§ Lavoro richiesto:
- A) Nel testo sul ruolo del farmacista, quali tipi di bisogni del paziente soddisfa il modello di patient-centered care? Elencali tutti.
- B) Secondo il testo sul ruolo del farmacista, quale iniziativa è stata una delle prime e più efficaci delle farmacie?

§ Sezione di testo:
Per ciò che attiene al ruolo del farmacista nell’implementazione del controllo pressorio, senza dubbio questa figura professionale è quella che maggiormente coopera con il medico di medicina generale nella gestione delle patologie croniche, ipertensione in primis. A tale riguardo, la misurazione della pressione arteriosa è stata una delle prime e più efficaci iniziative che le farmacie hanno opportunamente messo in campo in un’ottica di servizio al paziente più che di semplice dispensazione di farmaci. Oggi, grazie alla diffusione capillare sul territorio, anche nei piccoli centri dove spesso rappresentano l’unico presidio sanitario, ed al consolidato rapporto di fiducia che le lega ai pazienti le farmacie stanno assumendo una connotazione non solo limitata alla semplice dispensazione ma orientata verso un supporto clinico al paziente. In molte realtà il supporto ai pazienti con malattie croniche e politerapie è la norma per il farmacista in collaborazione con i medici di medicina generale e senza alcun conflitto di competenze. Robuste evidenze scientifiche dimostrano come la gestione collaborativa tra medico di medicina generale e farmacista si traduca in un implementazione del controllo di patologie croniche ad elevato impatto clinico e socio-sanitario quali l’ipertensione arteriosa (21) (Fig. 2) ed il diabete, con le facilmente immaginabili ricadute favorevoli in termini di costo-efficacia (21,22). I vantaggi del lavoro in tandem medico di medicina generale-farmacista sono senza dubbio molteplici e si concretizzano in una migliore aderenza alle terapie prescritte ed in un più efficace controllo delle patologie croniche in quanto questa cooperazione consente di sviluppare un modello di patient-centered care che soddisfa appieno i bisogni assistenziali del paziente, necessariamente anche educativi, formativi/informativi e di counseling (21).

 

 

Bibliografia

  1. Quaderni del Ministero della Salute. Criteri di appropriatezza clinica, tecnologica e strutturale nell’assistenza all’anziano. n. 6, novembre-dicembre 2010 – ISSN 2038-5293 http:// www.salute.gov.it/portale/documentazione/p6_2_2_1.jsp?lingua=italiano&id=1703
  2. Murray CJ, Lopez AD. Alternative projections of mortality and disability by cause 1990- 2020: Global Burden of Disease Study. Lancet 1997;349:1498-504.

(Dati memorizzati)
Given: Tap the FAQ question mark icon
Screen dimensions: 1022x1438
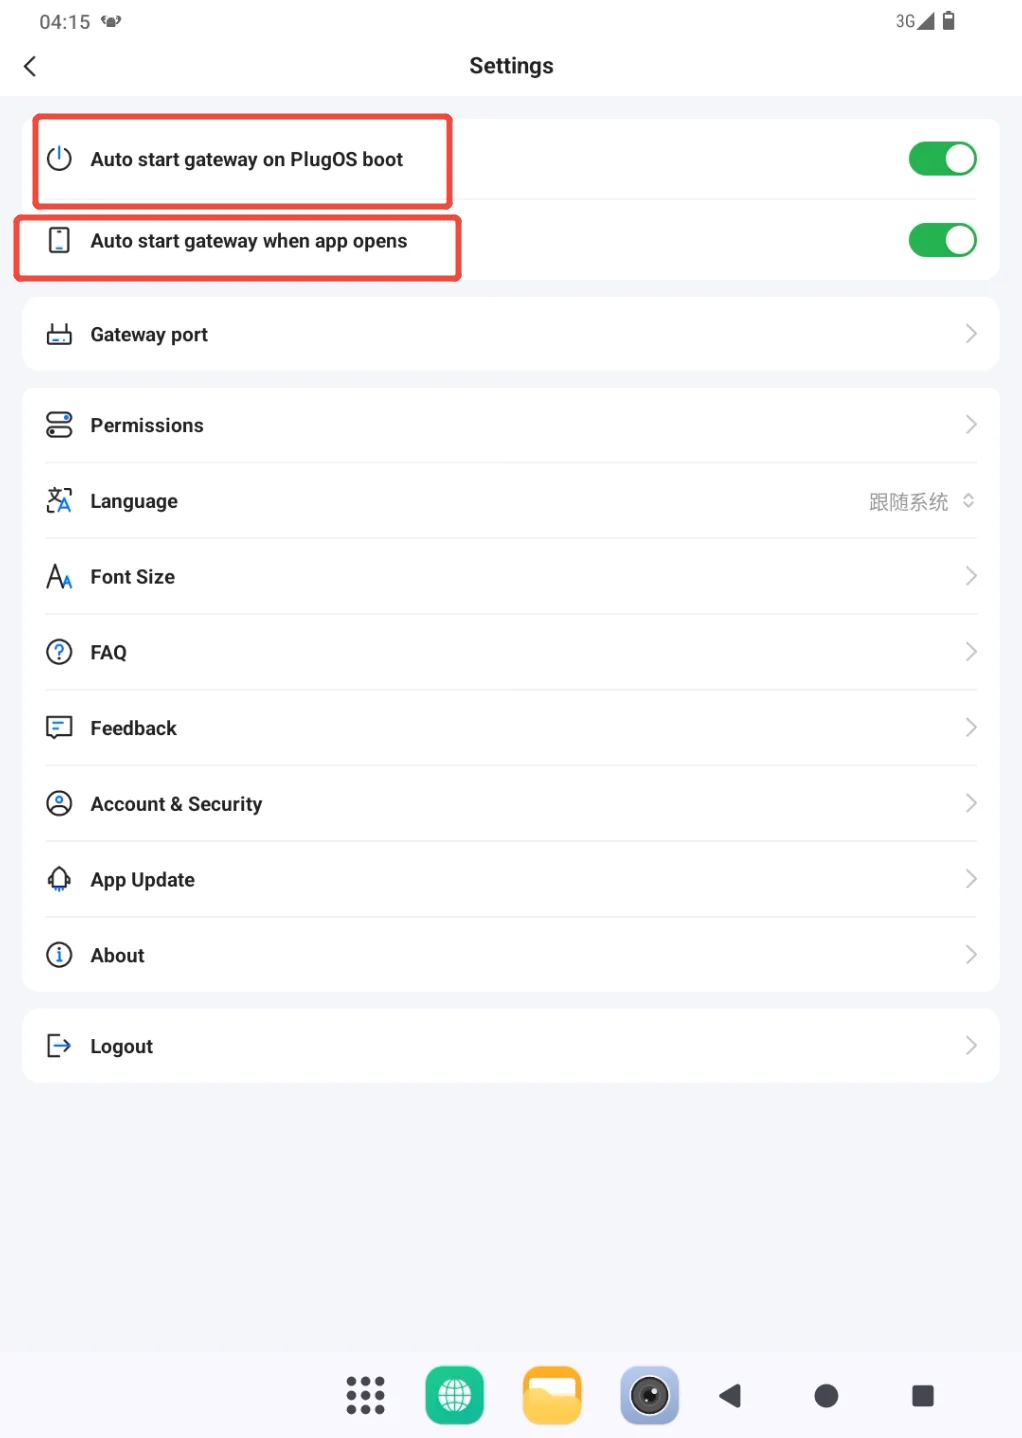Looking at the screenshot, I should (59, 652).
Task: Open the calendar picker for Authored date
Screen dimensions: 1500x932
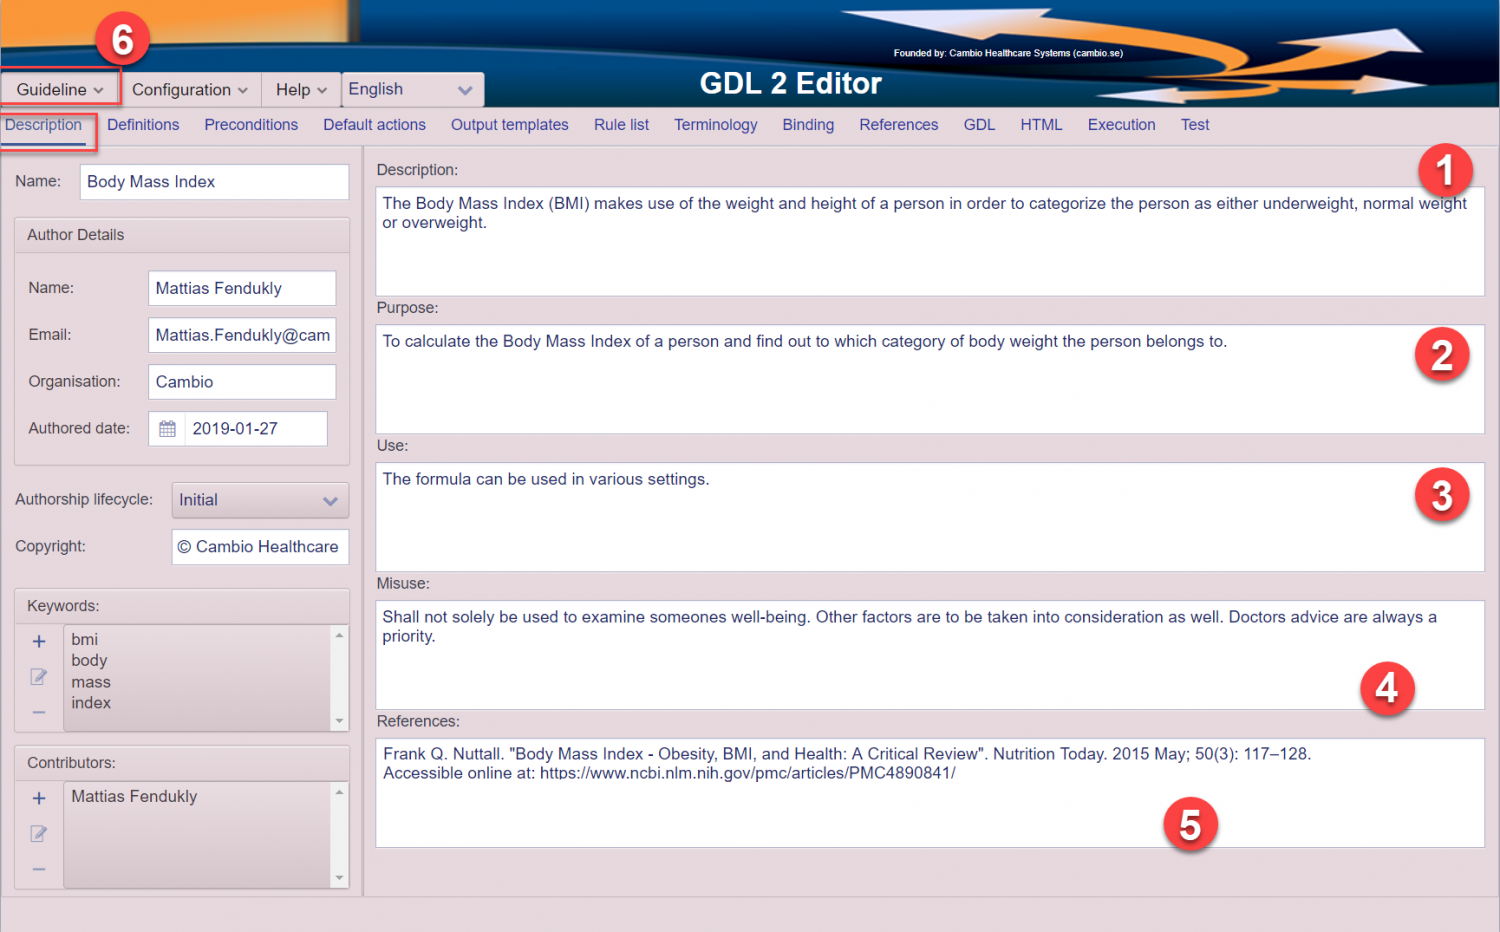Action: [x=167, y=428]
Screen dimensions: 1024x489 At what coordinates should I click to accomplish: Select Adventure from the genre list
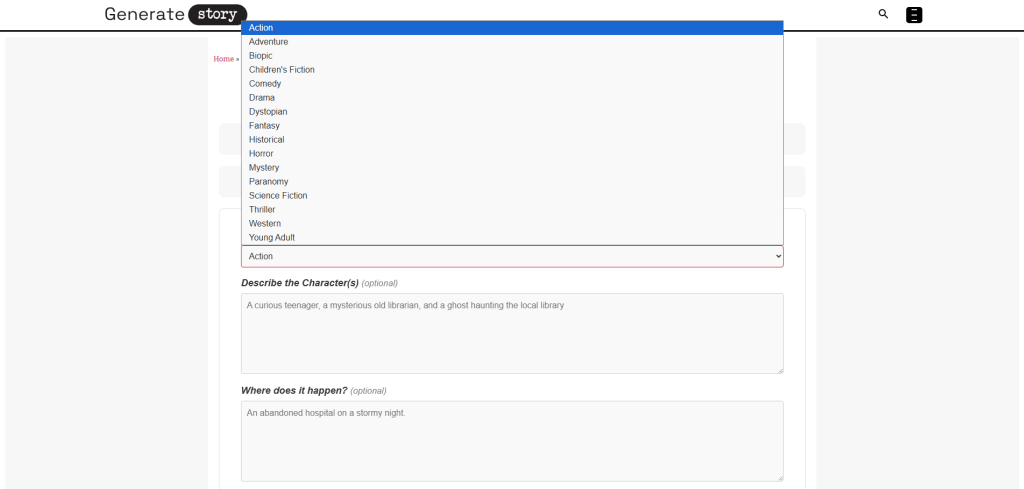(268, 42)
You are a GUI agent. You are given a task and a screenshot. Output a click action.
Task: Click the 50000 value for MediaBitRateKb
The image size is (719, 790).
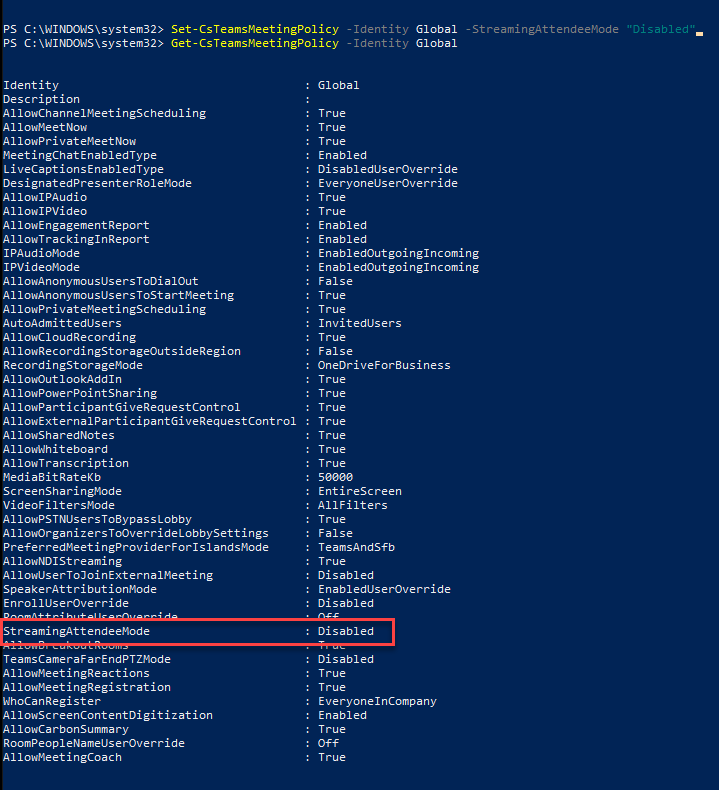pos(335,477)
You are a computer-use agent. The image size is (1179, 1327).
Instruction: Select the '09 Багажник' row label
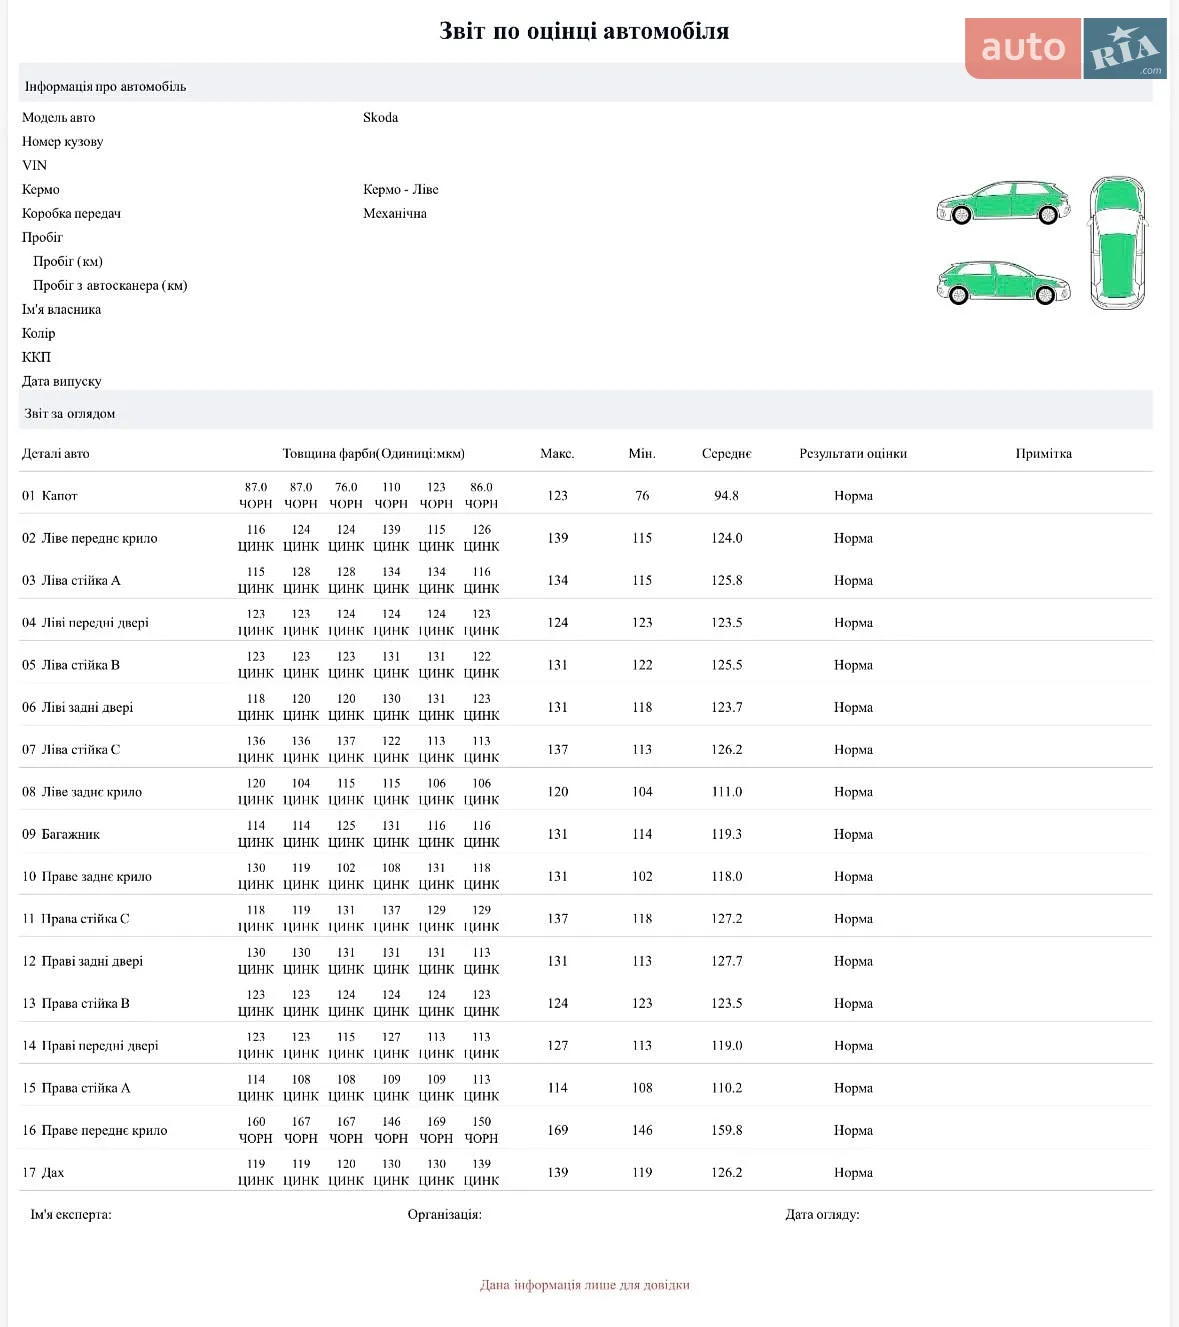61,834
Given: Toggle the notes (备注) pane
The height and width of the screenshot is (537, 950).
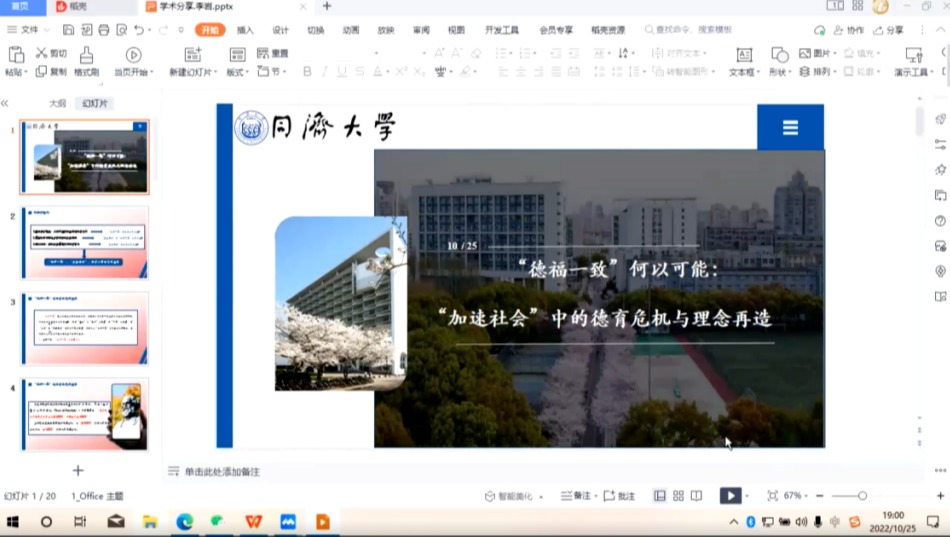Looking at the screenshot, I should coord(576,496).
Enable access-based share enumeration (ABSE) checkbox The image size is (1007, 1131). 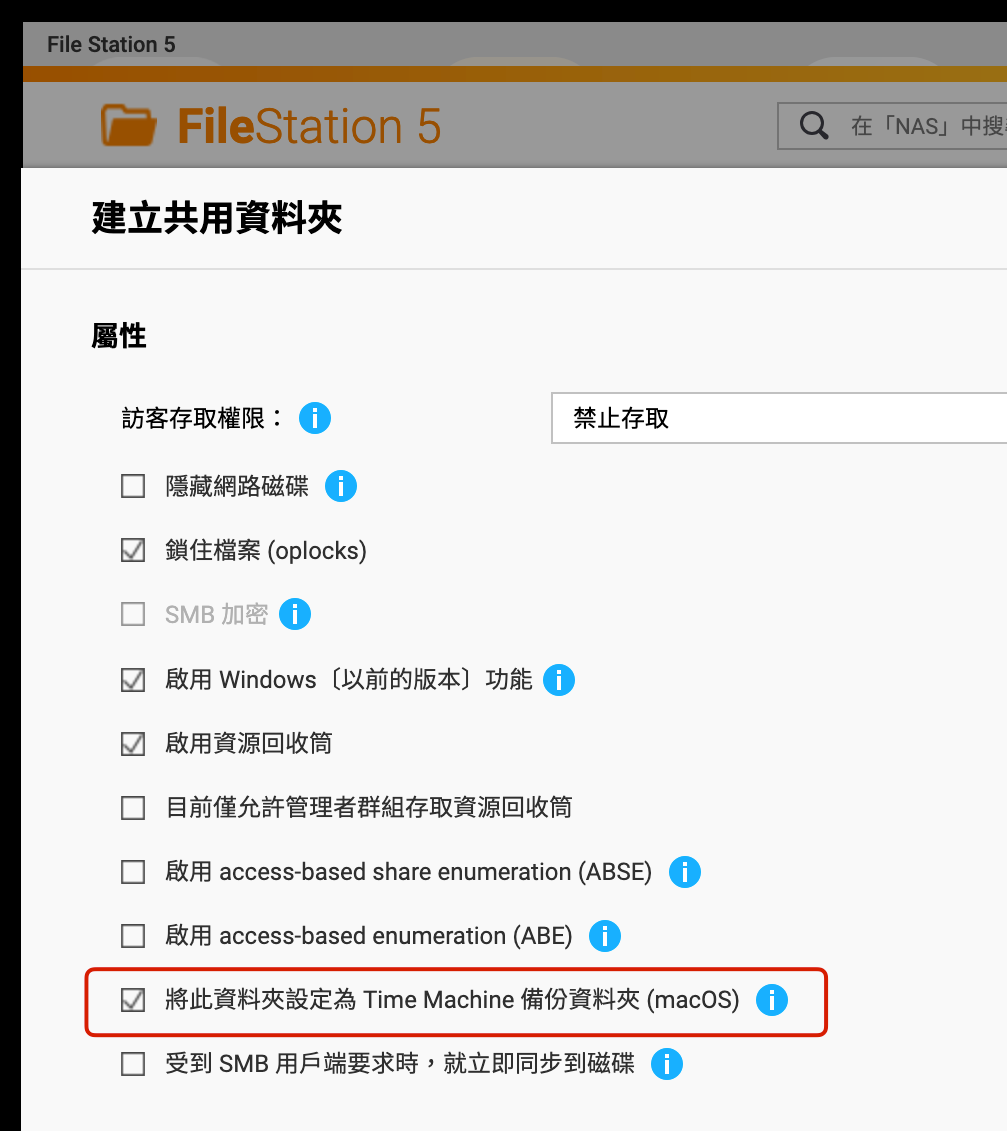(x=133, y=872)
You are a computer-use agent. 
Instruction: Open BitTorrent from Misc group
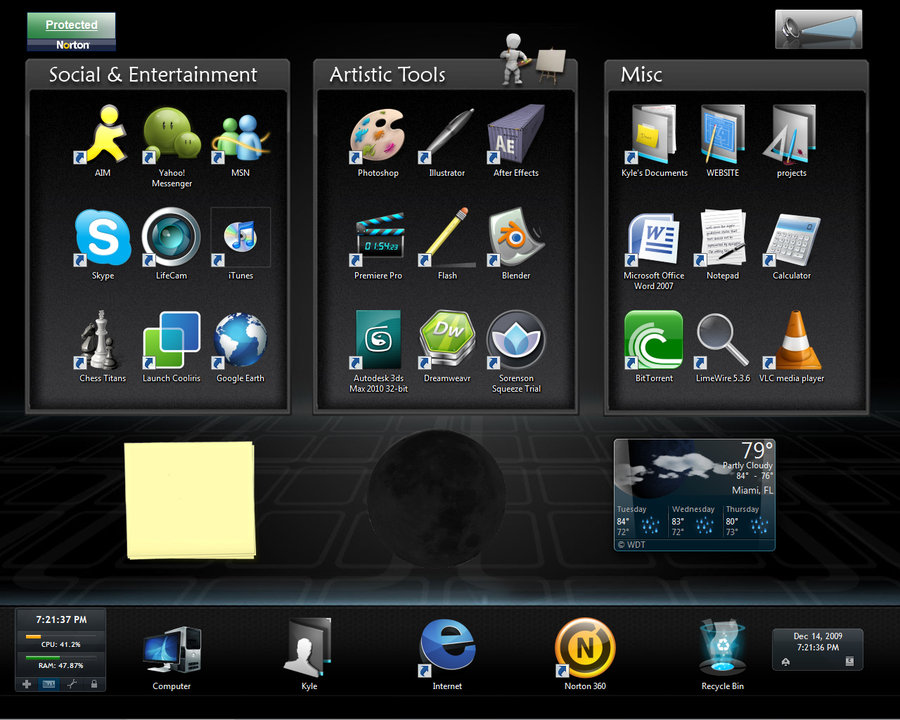(653, 340)
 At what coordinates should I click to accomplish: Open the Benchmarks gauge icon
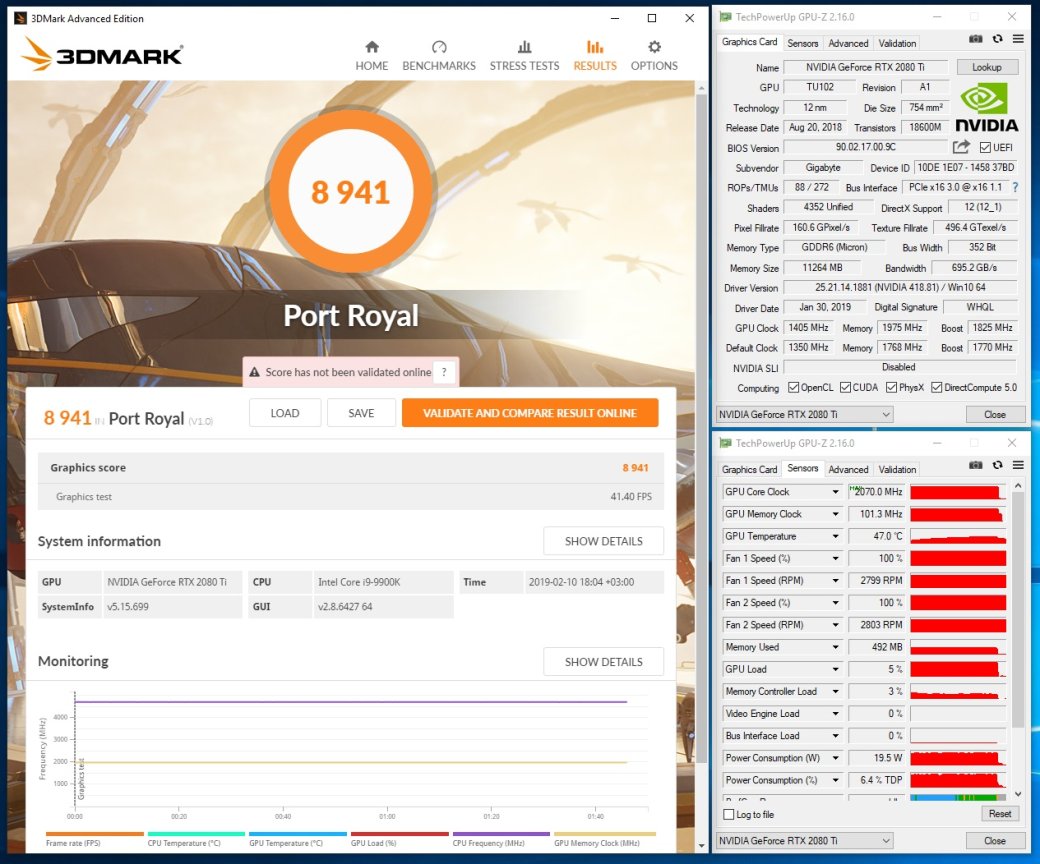(x=439, y=47)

§ Risultati per compito:
- A)
- assistenziali
- educativi
- formativi/informativi
- di counseling

- B) La misurazione della pressione arteriosa.